Migrating from Prefect1.x to Prefect2.x #369

annshress · 2023-11-06T14:27:44Z

annshress
Nov 6, 2023
Collaborator

(This is a work in progress. Please comment below if there are things relevant and necessary to be added to this related topic.)

Prefect Recipes

Change in workflows code

Flow registration occurs through a decorator @flow now
upstream_tasks changes to wait_for
❗️NOTE❗️ Upstream tasks failure does not trigger failure in downstream tasks. In Prefect 1.x, there is a state called TriggerFailed that is created by Failed state from the upstream task. Read More

In case of Prefect 2.x, the TriggerFailed does not exist. The downstream tasks stays in a NotReady state as the upstream tasks did not Complete. In order allow TriggerFailed behavior, we should use allow_failure(previous_task_run) annotation. [Annotations Docs] ... More information below
There are state change hooks such as on_completion and on_failed (Check the docs)
We might need some tasks to always run no matter what happens to previous task (For example, cleaning up temporary directories). For that we can use allow_failure annotations. Check here.

If you are using dask, the DaskRunner is now its own package. Link

from prefect.executors import DaskExecutor
# changes to
from prefect_dask.task_runners import DaskTaskRunner

Prefect captures all exceptions and re-raises it. In Prefect 1, we normally raised signals.Fail to make the process smoother. You can also still retain that behavior by using return_state=True.
Subflows.
One big takeaway of Prefect2 is the ease of using subflows. With subflows, you can have a different task runners acting on different tasks under the same flow. Docs

Upstream tasks failed

This test in prefect is a good example of how prefect handles upstream failures. The downstream tasks are moved to a Pending state named NotReady which is techincally a terminal state, but not so.

This impacts the execution of downstream tasks specially if you are using wait_for argument, such that you are waiting for an upstream task that has failed. This prevents the given task from being executed. In order to handle this, try to minimize the use of wait_for and instead inject the upstream dependencies as arguments to the task function call (as shown in the example)

x = [1, 2, 3]
a = taskA.map(x)
b = taskB.map(x, wait_for=[a])

# Minimize use of wait_for as such,
a = taskA.map(x)  # <--- taskA returns the input as is which is used by taskB
b = taskB.map(a)

In the end, you could manually get the state result as below

future = task.submit(...)
state = future.wait()
result = future.result() if state.is_completed() else "Oops! Something went wrong"

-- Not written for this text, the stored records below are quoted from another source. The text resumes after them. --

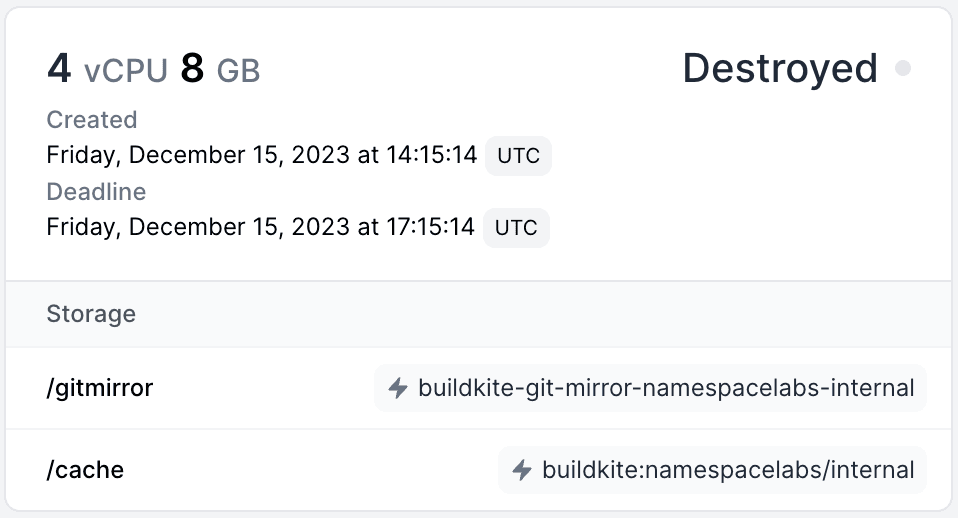This screenshot has width=958, height=518.
Task: Click the Storage section header
Action: coord(91,314)
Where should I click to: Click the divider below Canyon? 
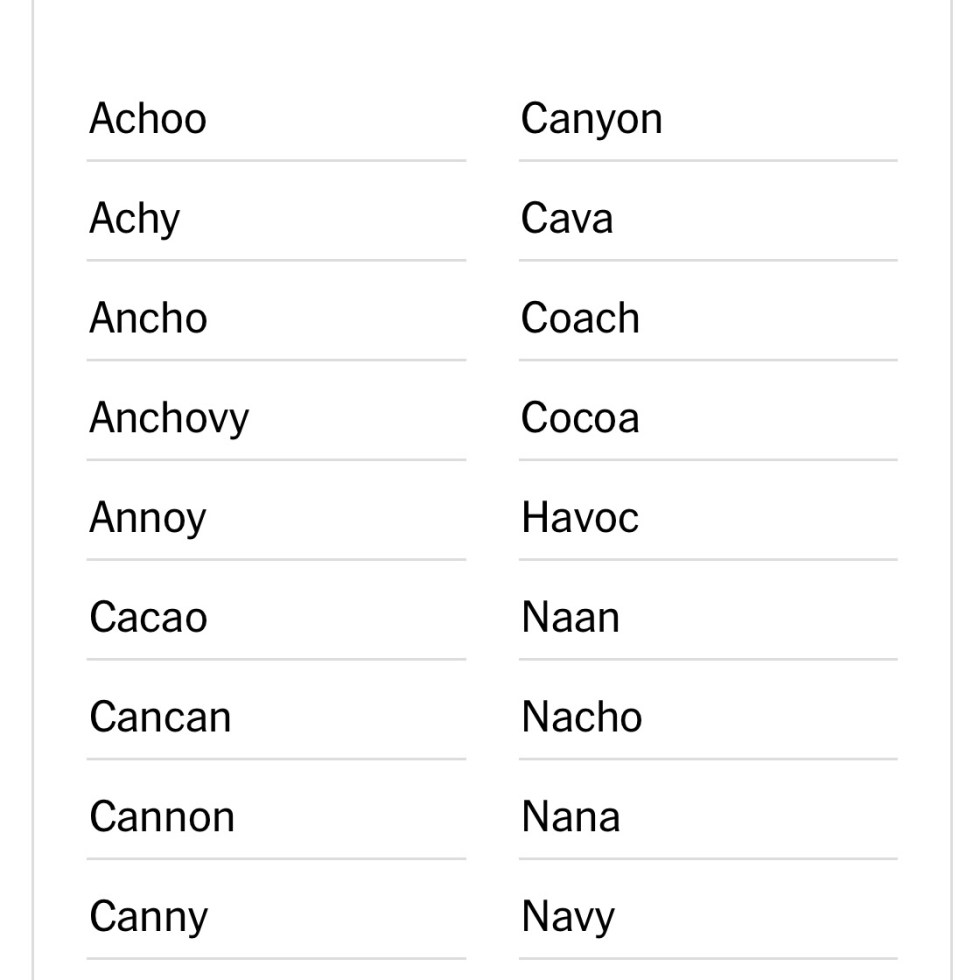pos(708,160)
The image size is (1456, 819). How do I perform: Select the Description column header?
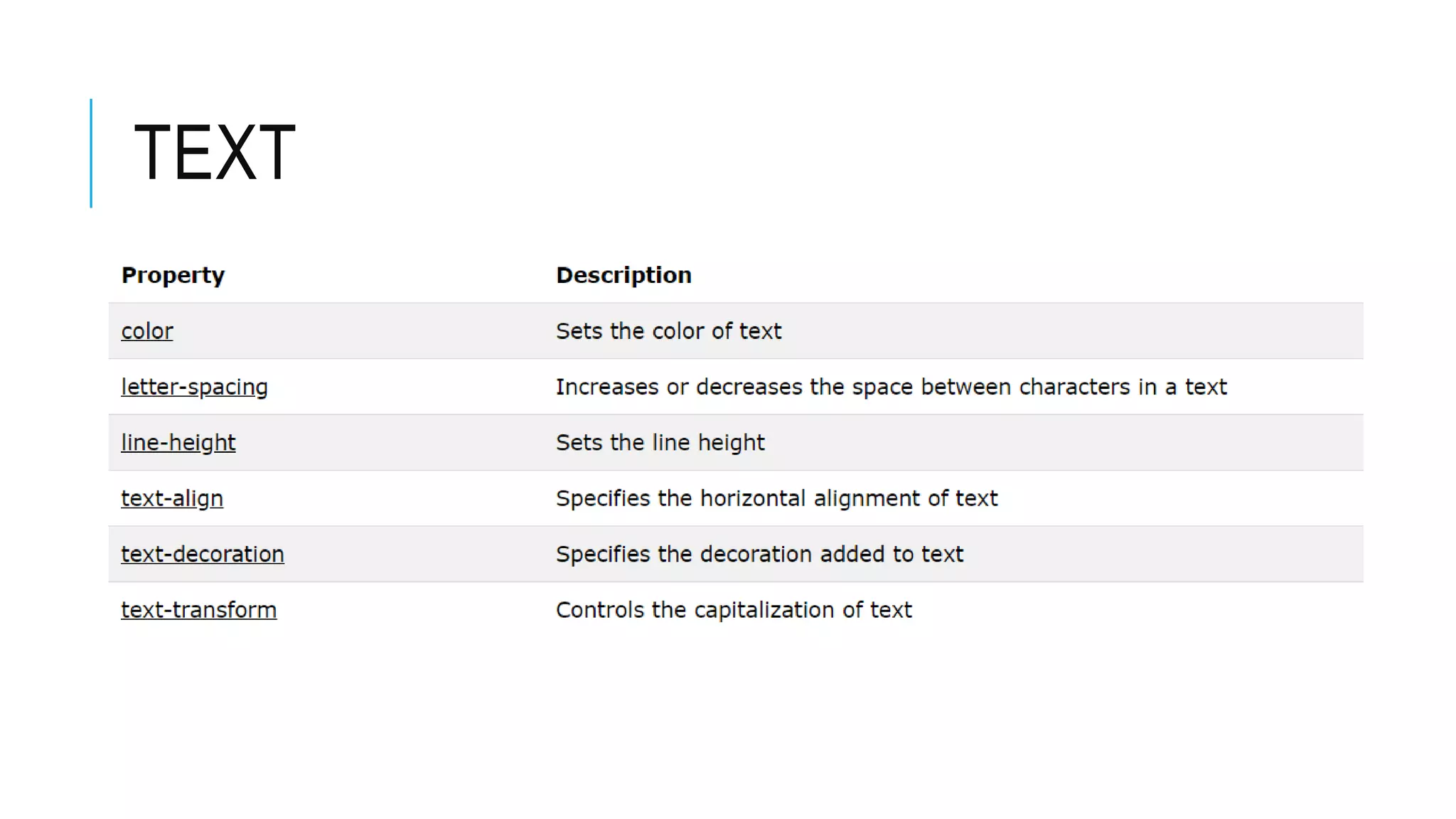pos(623,275)
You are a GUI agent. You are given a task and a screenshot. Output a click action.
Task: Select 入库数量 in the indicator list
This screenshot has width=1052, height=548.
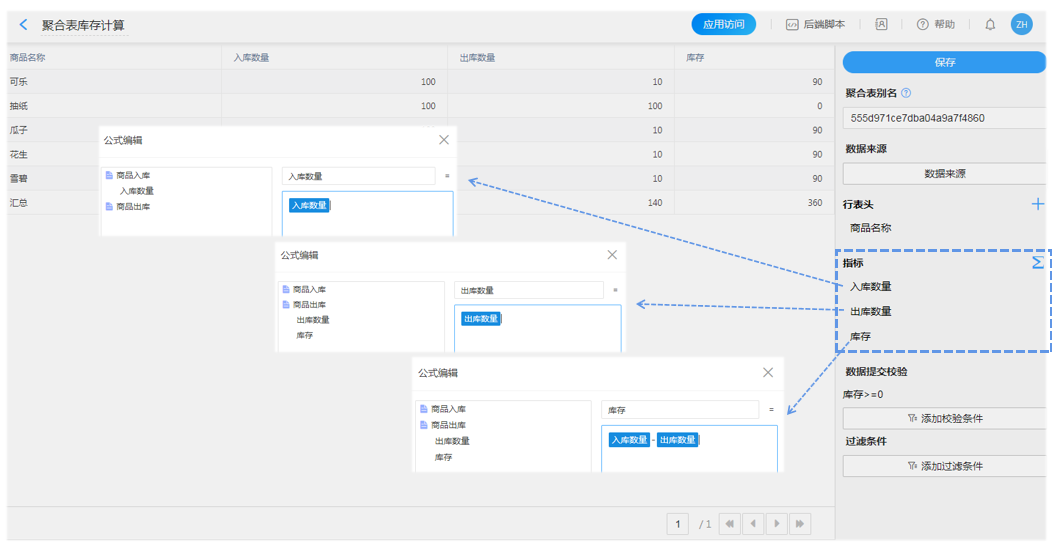point(870,287)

Importance of having a good task dependencies

Aim to return a single important entity that is used in the downstream tasks. Assume we have following tasks:

def task_jpg_to_png(jpg_in: Path):
    ...
    # generate png and return nothing

def task_read_png(possible_png_paths: Path):
    ...
    # try and find png
    # if found: do something
    # else: do nothing

def my_flow():
    jpgs = list_jpg_files()
    pngs = task_jpg_to_png.map(jpgs)
    task_read_png.map(jpgs, wait_for=[pngs])

### ---------> Do the following instead

def task_jpg_to_png(jpg_in: Path):
    ...
    return png_paths

def task_read_png(png_in: Path):
    ...

def my_flow():
    jpgs = list_jpg_files()
    pngs = task_jpg_to_png.map(jpgs)
    task_read_png.map(pngs)

Here we avoided the wait_for argument because we passed a prefect future (pngs) directly as an input to the next task.

In order to understand subtle difference between the two pieces of code, try the following:
In the task task_jpg_to_png, raise an exception for only one of the inputs. You will see that in the first approach, png conversion won't run for any mapped tasks, while in the second approach, the png conversion runs for other non-failed tasks.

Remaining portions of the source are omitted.